By Dillon, H.T., Foulkes, S., Horne-Okano, Y.A. – Nature – Scientific Reports
Abstract
Premature cardiovascular mortality is increased in long-term allogeneic stem cell transplant (allo-SCT) survivors, but little information exists regarding subclinical cardiovascular dysfunction in this population. We compared peak oxygen uptake (V˙O2peak), a prognostic cardiovascular marker, and its determinants between long-term allo-SCT survivors and non-cancer controls. Fourteen allo-SCT survivors (mean ± SD, 44 ± 15 years, 50% male, median time since allo-SCT: 6.5 years [range 2–20]) and 14 age- and sex-matched controls (46 ± 13 years, 50% male) underwent cardiopulmonary exercise testing to quantify V˙O2peak. Resting echocardiography (left-ventricular ejection fraction and strain), exercise cardiac MRI (peak cardiac and stroke volume index [CIpeak, SVIpeak]), biochemistry (hemoglobin, troponin-I, B-natriuretic peptide), dual-energy x-ray absorptiometry (lean [LM] and fat [FM] mass, percent body fat [%BF]) and Fick–principal calculation (arteriovenous oxygen difference) were also performed.
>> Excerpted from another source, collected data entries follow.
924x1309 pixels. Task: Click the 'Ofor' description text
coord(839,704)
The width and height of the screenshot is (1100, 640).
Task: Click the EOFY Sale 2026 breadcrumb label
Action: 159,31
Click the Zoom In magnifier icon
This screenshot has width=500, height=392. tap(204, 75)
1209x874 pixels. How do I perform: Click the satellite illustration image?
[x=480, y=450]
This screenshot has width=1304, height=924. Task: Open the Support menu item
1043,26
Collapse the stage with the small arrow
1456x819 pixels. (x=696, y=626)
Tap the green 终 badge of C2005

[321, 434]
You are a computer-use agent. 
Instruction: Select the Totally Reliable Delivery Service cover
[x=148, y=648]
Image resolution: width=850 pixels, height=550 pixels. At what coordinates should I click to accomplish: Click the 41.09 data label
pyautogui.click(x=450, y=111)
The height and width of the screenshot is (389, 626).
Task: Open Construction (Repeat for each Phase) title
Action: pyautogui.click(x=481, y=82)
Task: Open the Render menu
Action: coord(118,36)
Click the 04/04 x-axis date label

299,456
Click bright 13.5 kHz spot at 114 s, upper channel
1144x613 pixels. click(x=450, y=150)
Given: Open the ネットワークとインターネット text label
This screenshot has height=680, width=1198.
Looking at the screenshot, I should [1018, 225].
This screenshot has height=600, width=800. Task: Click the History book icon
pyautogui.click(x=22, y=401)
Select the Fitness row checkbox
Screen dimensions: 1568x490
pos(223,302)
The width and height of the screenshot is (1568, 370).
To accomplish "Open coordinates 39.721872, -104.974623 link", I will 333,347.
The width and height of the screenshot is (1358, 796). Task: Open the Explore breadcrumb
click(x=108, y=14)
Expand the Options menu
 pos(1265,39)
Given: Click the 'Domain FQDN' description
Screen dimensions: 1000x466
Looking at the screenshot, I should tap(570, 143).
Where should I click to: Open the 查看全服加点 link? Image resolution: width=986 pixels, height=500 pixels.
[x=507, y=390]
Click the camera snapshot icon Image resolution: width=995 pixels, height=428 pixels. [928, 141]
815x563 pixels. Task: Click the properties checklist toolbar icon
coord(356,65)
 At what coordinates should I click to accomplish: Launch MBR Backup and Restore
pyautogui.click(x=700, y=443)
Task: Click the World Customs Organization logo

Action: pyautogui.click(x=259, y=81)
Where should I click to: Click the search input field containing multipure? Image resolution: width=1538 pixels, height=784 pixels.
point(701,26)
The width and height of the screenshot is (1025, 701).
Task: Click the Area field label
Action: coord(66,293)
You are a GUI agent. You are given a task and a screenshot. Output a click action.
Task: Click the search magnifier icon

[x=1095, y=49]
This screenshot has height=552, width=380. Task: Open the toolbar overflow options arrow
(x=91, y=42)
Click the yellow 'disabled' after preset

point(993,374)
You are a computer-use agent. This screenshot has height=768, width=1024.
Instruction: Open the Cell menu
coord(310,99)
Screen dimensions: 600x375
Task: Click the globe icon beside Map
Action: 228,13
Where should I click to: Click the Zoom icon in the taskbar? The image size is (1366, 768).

Survivors exhibited impaired V˙O2peak as compared with controls (25.9 ± 5.1 vs. 33.7 ± 6.5 ml kg−1 min−1, p = 0.002), which coincided with reduced CIpeak (6.6 ± 0.8 vs. 8.6 ± 1.9 L min−1 m−2; p = 0.001) secondary to reduced SVIpeak (48 ± 4 vs. 61 ± 8 ml m−2; p < 0.001) rather than chronotropic impairment, and higher %BF (difference, 7.9%, p = 0.007) due to greater FM (5.8 kg; p = 0.069) and lower LM (4.3 kg, p = 0.25). All other measures were similar between groups. Despite comparable resting cardiac function and biomarker profiles, survivors exhibited reduced V˙O2peak and exercise cardiac function and increased %BF relative to controls. These results highlight potential therapeutic avenues and the utility of exercise-based cardiovascular assessment in unmasking cardiovascular dysfunction in allo-SCT survivors.
Introduction
Allogeneic stem cell transplantation (allo-SCT) is a treatment for several high-risk and recurrent hematological malignancies. Advances in transplant strategies and supportive care have improved cancer-specific survival rates1,2. Despite this, cure of the underlying malignancy does not guarantee complete restoration of health. Indeed, consequent to the compounding effects of therapeutic exposures, treatment complications, and unfavourable lifestyle changes in the pre-, peri- and post-transplant period, allo-SCT survivors are 5.7-times more likely than their age- and sex-matched non-cancer counterparts to develop a severe or life-threatening condition3.